EXERCISE DETAILS: Retype each of the following lines with no changes.
begin
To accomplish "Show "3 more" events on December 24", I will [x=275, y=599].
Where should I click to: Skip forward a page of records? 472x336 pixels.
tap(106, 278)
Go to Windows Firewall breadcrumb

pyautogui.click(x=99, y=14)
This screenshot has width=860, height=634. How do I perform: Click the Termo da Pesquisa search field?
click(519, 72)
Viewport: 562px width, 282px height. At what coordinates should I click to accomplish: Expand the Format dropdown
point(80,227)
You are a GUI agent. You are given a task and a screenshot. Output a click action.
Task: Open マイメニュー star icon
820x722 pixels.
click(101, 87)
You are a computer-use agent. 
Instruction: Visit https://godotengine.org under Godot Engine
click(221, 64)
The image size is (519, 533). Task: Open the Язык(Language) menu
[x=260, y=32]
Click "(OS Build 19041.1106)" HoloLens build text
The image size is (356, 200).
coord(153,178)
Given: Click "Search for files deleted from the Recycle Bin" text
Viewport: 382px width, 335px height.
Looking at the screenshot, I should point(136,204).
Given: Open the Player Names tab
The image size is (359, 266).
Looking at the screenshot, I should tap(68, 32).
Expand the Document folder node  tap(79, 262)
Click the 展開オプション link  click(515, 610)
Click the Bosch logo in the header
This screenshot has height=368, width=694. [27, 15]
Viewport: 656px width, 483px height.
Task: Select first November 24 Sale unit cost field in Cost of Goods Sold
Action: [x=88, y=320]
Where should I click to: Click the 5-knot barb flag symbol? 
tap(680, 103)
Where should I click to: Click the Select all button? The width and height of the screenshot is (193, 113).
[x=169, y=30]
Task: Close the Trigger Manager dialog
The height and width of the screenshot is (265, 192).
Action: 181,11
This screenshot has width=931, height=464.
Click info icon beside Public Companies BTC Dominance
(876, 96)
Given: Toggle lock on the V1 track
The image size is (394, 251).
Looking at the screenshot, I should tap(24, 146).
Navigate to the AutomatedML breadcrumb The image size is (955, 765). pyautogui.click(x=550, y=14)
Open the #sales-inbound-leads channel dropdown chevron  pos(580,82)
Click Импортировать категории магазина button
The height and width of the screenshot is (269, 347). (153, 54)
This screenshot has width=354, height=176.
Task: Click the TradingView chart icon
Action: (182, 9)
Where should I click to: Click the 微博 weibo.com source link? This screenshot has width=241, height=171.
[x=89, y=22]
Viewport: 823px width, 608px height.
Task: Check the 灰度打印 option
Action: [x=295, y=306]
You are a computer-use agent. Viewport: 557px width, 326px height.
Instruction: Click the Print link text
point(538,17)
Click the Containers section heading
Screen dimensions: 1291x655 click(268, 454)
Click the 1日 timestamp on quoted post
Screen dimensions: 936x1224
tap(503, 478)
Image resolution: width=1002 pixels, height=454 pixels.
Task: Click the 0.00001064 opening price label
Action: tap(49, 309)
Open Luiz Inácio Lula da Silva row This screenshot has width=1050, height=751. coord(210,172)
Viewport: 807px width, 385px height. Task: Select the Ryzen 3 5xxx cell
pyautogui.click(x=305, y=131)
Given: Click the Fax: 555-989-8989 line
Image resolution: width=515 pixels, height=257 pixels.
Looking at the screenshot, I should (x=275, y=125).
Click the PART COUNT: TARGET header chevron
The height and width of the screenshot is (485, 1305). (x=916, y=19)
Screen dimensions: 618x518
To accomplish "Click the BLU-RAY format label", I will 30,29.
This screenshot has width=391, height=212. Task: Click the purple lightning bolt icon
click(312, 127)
end
THE RESPONSE:
To accomplish "Show "3 more" events on December 24", I will [x=275, y=599].
Where should I click to: Skip forward a page of records? 472x336 pixels.
tap(106, 278)
Go to Windows Firewall breadcrumb

pyautogui.click(x=99, y=14)
This screenshot has width=860, height=634. How do I perform: Click the Termo da Pesquisa search field?
click(519, 72)
Viewport: 562px width, 282px height. At what coordinates should I click to accomplish: Expand the Format dropdown
point(80,227)
You are a GUI agent. You are given a task and a screenshot. Output a click action.
Task: Open マイメニュー star icon
820x722 pixels.
click(101, 87)
You are a computer-use agent. 
Instruction: Visit https://godotengine.org under Godot Engine
click(221, 64)
The image size is (519, 533). Task: Open the Язык(Language) menu
[x=260, y=32]
Click "(OS Build 19041.1106)" HoloLens build text
The image size is (356, 200).
coord(153,178)
Given: Click "Search for files deleted from the Recycle Bin" text
Viewport: 382px width, 335px height.
Looking at the screenshot, I should point(136,204).
Given: Open the Player Names tab
The image size is (359, 266).
Looking at the screenshot, I should tap(68, 32).
Expand the Document folder node  tap(79, 262)
Click the 展開オプション link  click(515, 610)
Click the Bosch logo in the header
This screenshot has height=368, width=694. [27, 15]
Viewport: 656px width, 483px height.
Task: Select first November 24 Sale unit cost field in Cost of Goods Sold
Action: [x=88, y=320]
Where should I click to: Click the 5-knot barb flag symbol? 
tap(680, 103)
Where should I click to: Click the Select all button? The width and height of the screenshot is (193, 113).
[x=169, y=30]
Task: Close the Trigger Manager dialog
The height and width of the screenshot is (265, 192).
Action: 181,11
This screenshot has width=931, height=464.
Click info icon beside Public Companies BTC Dominance
(876, 96)
Given: Toggle lock on the V1 track
The image size is (394, 251).
Looking at the screenshot, I should tap(24, 146).
Navigate to the AutomatedML breadcrumb The image size is (955, 765). pyautogui.click(x=550, y=14)
Open the #sales-inbound-leads channel dropdown chevron  pos(580,82)
Click Импортировать категории магазина button
The height and width of the screenshot is (269, 347). (153, 54)
This screenshot has width=354, height=176.
Task: Click the TradingView chart icon
Action: (182, 9)
Where should I click to: Click the 微博 weibo.com source link? This screenshot has width=241, height=171.
[x=89, y=22]
Viewport: 823px width, 608px height.
Task: Check the 灰度打印 option
Action: [x=295, y=306]
You are a computer-use agent. Viewport: 557px width, 326px height.
Instruction: Click the Print link text
point(538,17)
Click the Containers section heading
Screen dimensions: 1291x655 click(268, 454)
Click the 1日 timestamp on quoted post
Screen dimensions: 936x1224
tap(503, 478)
Image resolution: width=1002 pixels, height=454 pixels.
Task: Click the 0.00001064 opening price label
Action: tap(49, 309)
Open Luiz Inácio Lula da Silva row This screenshot has width=1050, height=751. coord(210,172)
Viewport: 807px width, 385px height. Task: Select the Ryzen 3 5xxx cell
pyautogui.click(x=305, y=131)
Given: Click the Fax: 555-989-8989 line
Image resolution: width=515 pixels, height=257 pixels.
Looking at the screenshot, I should (x=275, y=125).
Click the PART COUNT: TARGET header chevron
The height and width of the screenshot is (485, 1305). (x=916, y=19)
Screen dimensions: 618x518
To accomplish "Click the BLU-RAY format label", I will 30,29.
This screenshot has width=391, height=212. Task: Click the purple lightning bolt icon
click(312, 127)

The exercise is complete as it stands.